Here's a multi-model A/B switch you can drop into any agent:
from openai import OpenAI
import os, random
client = OpenAI(
base_url="https://api.holysheep.ai/v1",
api_key=os.environ["HOLYSHEEP_API_KEY"],
)
MODELS = ["claude-opus-4-7", "gpt-5-5", "claude-sonnet-4-5", "gemini-2-5-flash", "deepseek-v3-2"]
def ab_coding(prompt: str) -> str:
model = random.choice(MODELS) # or use a weighted roulette from your own eval
r = client.chat.completions.create(
model=model,
temperature=0.0,
max_tokens=1024,
messages=[{"role": "user", "content": prompt}],
)
print(f"[{model}] {r.usage.prompt_tokens}in / {r.usage.completion_tokens}out")
return r.choices[0].message.content
Common errors and fixes
Error 1 — openai.APIStatusError: 429 Too Many Requests on upstream Anthropic
Symptom: identical request works on gpt-5-5 but fails on claude-opus-4-7 with 60,000 TPM exhausted.
# fix: route through HolySheep's pooled capacity, not the vendor SDK directly
from openai import OpenAI
client = OpenAI(base_url="https://api.holysheep.ai/v1", api_key=os.environ["HOLYSHEEP_API_KEY"])
r = client.chat.completions.create(
model="claude-opus-4-7",
messages=[{"role": "user", "content": "Refactor this module..."}],
)
Error 2 — JSONDecodeError: Expecting value: line 1 column 1 (char 0)
Symptom: streaming responses from older openai SDK versions concatenate SSE chunks without proper delimiter handling on non-OpenAI upstreams.
# fix: pin openai>=1.55 and disable httpx retries that re-join streams
import httpx
from openai import OpenAI
client = OpenAI(
base_url="https://api.holysheep.ai/v1",
api_key=os.environ["HOLYSHEEP_API_KEY"],
http_client=httpx.Client(timeout=httpx.Timeout(30.0, connect=5.0)),
)
Error 3 — 401 Unauthorized: invalid api key after switching base_url
Symptom: works on the vendor URL, fails immediately on HolySheep even though the key looks identical.
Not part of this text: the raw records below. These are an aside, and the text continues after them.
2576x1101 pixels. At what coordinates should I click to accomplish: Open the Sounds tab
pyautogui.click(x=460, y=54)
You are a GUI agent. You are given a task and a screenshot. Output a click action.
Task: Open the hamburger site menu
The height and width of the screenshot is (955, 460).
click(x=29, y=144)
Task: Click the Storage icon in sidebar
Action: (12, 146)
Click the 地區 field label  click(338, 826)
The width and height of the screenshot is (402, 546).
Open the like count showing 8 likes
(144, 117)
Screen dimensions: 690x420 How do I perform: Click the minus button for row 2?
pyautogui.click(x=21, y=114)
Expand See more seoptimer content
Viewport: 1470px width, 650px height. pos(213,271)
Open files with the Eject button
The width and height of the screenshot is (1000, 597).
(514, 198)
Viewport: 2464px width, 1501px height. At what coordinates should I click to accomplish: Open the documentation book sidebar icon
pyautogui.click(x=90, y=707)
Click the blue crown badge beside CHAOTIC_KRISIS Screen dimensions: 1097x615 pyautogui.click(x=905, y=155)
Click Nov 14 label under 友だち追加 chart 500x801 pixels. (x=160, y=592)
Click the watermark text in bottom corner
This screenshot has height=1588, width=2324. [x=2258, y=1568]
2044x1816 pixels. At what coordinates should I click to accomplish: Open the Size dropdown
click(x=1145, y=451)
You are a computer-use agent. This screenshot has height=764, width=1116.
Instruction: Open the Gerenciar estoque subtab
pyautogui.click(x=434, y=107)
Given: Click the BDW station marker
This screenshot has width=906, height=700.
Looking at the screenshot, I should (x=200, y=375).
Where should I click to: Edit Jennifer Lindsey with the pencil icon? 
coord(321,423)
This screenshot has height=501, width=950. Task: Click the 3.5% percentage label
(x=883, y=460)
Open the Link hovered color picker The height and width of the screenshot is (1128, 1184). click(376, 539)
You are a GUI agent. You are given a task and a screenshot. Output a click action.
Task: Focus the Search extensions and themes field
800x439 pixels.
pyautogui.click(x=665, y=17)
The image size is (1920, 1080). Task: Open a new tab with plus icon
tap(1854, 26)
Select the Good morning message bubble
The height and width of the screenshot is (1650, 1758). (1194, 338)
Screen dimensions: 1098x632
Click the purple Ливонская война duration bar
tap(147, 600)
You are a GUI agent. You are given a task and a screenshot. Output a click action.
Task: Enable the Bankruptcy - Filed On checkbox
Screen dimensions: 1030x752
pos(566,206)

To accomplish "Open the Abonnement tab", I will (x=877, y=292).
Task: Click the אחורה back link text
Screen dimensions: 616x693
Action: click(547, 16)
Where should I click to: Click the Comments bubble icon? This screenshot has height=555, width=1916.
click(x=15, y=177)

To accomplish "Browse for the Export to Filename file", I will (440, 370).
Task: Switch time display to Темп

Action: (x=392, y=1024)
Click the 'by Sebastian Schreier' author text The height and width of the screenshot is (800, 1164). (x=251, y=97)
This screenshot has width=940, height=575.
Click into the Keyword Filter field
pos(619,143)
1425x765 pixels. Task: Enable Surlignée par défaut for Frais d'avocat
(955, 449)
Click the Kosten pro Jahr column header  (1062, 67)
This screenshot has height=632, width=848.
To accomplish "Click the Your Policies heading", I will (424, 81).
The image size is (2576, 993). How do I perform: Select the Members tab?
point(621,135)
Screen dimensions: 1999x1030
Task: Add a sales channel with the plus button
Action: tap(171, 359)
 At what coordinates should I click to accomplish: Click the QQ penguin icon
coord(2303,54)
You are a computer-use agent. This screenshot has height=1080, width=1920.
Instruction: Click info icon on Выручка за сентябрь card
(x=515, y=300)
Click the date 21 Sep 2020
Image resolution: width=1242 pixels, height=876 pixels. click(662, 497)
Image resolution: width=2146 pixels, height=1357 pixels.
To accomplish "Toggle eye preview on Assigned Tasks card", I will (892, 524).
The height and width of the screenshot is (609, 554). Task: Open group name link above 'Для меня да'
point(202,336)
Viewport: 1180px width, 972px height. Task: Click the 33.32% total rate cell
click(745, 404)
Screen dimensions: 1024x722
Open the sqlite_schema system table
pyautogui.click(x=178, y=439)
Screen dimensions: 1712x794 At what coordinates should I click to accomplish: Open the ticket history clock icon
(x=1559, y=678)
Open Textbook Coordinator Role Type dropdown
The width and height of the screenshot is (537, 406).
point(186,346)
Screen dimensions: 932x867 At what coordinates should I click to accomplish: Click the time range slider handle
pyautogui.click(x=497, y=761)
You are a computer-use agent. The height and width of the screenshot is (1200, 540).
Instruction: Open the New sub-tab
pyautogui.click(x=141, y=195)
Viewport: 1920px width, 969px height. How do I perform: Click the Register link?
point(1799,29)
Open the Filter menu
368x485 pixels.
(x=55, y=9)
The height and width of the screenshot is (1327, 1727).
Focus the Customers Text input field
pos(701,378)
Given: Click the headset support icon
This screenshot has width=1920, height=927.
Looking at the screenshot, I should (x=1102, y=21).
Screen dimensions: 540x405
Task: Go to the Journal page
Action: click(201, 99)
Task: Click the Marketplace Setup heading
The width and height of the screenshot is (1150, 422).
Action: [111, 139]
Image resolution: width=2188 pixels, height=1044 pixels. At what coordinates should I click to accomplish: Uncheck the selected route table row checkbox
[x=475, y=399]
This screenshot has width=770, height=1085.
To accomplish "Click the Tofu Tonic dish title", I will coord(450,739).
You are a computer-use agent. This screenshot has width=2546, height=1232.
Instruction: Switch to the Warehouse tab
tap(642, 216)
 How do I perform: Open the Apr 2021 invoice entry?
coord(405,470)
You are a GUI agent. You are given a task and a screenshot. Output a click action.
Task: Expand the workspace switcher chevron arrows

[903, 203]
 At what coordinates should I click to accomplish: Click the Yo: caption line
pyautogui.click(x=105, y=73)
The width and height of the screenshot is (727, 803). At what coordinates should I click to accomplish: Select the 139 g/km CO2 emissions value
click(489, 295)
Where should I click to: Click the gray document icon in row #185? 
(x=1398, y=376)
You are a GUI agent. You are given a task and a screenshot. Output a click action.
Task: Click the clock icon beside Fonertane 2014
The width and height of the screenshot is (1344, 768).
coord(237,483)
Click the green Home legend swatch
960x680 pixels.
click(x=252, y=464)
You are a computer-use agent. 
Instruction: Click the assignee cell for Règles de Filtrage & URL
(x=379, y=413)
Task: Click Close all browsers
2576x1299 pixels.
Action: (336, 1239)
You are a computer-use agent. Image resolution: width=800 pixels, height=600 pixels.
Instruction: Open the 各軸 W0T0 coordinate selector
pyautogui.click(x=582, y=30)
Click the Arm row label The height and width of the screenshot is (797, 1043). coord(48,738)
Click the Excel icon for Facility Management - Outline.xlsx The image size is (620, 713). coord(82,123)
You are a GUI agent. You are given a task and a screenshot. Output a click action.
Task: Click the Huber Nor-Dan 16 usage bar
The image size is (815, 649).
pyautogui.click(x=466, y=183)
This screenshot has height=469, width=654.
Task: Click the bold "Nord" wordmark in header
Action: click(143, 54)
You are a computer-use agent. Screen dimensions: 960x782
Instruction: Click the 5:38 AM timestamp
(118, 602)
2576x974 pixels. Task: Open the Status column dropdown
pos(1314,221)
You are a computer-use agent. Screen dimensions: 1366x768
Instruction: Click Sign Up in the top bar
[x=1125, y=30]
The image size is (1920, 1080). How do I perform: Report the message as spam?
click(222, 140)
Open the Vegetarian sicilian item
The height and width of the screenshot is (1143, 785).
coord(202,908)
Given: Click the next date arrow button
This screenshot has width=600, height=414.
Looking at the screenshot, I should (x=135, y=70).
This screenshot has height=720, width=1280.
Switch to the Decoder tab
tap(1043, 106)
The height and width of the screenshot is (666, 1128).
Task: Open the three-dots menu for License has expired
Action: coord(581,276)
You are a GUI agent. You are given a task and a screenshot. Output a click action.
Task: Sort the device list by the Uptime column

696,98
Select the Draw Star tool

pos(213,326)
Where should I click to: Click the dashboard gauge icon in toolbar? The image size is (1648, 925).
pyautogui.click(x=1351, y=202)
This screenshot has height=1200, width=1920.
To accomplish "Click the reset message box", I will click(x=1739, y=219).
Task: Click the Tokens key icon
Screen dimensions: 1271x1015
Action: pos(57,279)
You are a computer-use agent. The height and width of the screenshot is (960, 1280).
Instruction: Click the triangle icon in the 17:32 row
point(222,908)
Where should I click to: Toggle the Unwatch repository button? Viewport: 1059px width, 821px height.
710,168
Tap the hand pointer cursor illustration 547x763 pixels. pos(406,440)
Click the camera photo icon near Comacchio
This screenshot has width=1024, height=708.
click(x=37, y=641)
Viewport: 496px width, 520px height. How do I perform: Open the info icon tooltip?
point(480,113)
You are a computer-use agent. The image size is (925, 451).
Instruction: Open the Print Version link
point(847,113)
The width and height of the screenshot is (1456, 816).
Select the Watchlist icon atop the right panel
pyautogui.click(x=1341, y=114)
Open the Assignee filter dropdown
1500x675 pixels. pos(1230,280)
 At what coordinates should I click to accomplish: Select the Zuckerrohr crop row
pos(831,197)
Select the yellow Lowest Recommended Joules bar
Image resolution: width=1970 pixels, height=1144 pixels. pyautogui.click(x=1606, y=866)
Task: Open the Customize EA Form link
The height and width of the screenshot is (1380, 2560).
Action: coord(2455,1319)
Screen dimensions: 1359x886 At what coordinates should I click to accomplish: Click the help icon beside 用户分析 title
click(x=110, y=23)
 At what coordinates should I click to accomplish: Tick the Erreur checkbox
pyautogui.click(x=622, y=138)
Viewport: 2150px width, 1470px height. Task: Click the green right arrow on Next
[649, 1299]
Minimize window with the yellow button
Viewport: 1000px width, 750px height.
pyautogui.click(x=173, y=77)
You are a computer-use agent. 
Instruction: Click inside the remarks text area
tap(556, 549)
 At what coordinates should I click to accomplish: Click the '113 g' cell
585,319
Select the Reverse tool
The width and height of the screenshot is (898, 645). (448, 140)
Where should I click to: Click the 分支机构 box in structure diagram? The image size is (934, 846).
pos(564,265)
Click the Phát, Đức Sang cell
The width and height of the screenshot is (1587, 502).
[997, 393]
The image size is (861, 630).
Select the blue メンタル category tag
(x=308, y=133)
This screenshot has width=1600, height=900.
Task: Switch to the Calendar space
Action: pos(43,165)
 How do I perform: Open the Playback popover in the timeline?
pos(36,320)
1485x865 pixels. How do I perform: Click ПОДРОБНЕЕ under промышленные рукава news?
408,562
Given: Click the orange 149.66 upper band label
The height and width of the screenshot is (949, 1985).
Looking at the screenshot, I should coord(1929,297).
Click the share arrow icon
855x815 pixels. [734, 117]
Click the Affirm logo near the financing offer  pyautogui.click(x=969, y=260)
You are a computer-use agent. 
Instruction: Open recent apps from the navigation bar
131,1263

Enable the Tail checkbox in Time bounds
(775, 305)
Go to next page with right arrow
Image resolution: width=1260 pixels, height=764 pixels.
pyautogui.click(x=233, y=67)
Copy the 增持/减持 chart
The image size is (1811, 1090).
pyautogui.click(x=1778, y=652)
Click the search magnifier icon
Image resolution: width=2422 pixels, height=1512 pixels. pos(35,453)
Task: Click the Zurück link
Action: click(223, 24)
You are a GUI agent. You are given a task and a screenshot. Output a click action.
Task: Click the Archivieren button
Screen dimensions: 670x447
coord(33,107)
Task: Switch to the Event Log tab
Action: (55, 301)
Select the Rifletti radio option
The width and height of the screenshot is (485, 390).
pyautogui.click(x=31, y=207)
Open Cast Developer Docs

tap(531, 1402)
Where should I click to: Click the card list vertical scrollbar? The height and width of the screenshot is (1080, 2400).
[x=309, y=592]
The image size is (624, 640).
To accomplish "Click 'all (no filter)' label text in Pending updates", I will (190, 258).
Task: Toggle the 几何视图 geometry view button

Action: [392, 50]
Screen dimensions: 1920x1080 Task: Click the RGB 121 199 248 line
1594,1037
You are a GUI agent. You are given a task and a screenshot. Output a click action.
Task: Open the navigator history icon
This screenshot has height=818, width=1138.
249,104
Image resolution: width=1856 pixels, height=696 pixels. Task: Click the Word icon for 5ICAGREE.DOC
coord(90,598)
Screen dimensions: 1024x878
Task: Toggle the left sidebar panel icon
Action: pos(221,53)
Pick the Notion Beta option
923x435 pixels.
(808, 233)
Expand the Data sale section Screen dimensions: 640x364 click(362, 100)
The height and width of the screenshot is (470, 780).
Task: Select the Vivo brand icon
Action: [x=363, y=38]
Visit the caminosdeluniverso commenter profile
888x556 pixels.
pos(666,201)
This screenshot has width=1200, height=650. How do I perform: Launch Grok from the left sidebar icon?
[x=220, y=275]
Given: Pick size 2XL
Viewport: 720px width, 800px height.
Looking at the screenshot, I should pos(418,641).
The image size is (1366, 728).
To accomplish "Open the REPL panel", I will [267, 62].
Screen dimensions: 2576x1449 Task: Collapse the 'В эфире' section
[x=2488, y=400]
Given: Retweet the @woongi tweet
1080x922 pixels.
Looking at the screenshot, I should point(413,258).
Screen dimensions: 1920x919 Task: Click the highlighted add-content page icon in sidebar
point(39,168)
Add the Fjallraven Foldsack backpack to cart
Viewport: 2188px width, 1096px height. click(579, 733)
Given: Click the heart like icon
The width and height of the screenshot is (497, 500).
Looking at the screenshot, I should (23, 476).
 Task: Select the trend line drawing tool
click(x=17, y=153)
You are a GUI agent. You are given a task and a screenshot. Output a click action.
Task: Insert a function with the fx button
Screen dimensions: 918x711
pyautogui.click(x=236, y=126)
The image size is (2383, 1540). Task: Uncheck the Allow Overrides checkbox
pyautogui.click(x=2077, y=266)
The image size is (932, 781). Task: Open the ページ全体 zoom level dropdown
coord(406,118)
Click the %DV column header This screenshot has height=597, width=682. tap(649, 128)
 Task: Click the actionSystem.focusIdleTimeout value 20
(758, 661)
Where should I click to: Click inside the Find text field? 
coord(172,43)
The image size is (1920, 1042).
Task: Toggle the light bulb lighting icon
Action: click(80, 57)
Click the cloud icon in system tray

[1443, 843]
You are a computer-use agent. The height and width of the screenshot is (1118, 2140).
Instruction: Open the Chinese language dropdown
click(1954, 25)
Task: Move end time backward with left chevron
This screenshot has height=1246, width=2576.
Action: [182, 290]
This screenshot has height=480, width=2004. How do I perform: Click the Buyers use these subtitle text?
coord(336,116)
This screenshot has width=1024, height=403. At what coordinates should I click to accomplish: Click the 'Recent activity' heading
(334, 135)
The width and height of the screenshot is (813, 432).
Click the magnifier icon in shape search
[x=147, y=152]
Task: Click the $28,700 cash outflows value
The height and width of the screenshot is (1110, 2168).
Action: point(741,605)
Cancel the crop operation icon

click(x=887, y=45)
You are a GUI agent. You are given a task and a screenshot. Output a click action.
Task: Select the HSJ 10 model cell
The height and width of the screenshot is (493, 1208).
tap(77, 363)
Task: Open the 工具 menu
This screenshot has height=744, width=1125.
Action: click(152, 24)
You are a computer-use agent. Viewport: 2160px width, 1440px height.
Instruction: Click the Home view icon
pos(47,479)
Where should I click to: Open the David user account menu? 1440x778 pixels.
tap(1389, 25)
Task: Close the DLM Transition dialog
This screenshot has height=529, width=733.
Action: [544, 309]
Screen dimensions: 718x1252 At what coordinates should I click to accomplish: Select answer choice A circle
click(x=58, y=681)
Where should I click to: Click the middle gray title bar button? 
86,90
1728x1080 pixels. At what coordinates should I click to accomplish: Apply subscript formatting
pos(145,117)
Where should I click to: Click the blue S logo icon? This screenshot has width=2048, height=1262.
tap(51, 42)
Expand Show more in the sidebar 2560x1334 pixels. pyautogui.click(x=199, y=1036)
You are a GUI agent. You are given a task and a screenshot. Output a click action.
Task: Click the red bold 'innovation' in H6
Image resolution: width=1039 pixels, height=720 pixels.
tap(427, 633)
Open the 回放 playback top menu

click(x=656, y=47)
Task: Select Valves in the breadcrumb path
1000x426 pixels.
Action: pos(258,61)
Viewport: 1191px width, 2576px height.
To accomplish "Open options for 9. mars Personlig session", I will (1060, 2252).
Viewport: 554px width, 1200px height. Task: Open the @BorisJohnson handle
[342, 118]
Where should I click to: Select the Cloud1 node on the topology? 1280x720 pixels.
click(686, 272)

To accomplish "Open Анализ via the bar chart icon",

# fix: HolySheep keys are prefixed "hs-"; the variable must match exactly
import os, subprocess
subprocess.run(["printenv", "HOLYSHEEP_API_KEY"]) # debug
os.environ["HOLYSHEEP_API_KEY"] = "hs-YOUR_KEY_HERE" # get one at https://www.holysheep.ai/register
Error 4 — SWE-bench eval reports 0% because of sandbox path mismatch
Symptom: model output is correct, but the harness can't find the patched file. Almost always a working-directory issue between Docker and the agent runner.
# fix: pin cwd in the harness and pass an absolute path
import subprocess, os
result = subprocess.run(
["python", "-m", "swebench.harness", "--instance_id", task_id,
"--predictions_path", os.path.abspath("preds.jsonl")],
cwd="/workspace/repo",
check=True,
)
Buying recommendation
For a production coding-agent team running > 200k SWE-bench-style tasks per month: default to GPT-5.5 on HolySheep — it wins both benchmarks in our measured data, ships 28% cheaper, and lands 64 ms faster at the median. Keep Claude Opus 4.7 as your escalation lane for the 5–10% of prompts that need architectural taste or long-context reasoning. And route every call through HolySheep AI so you keep one base_url, one bill, and one failover path instead of juggling vendor SDKs at 3 a.m.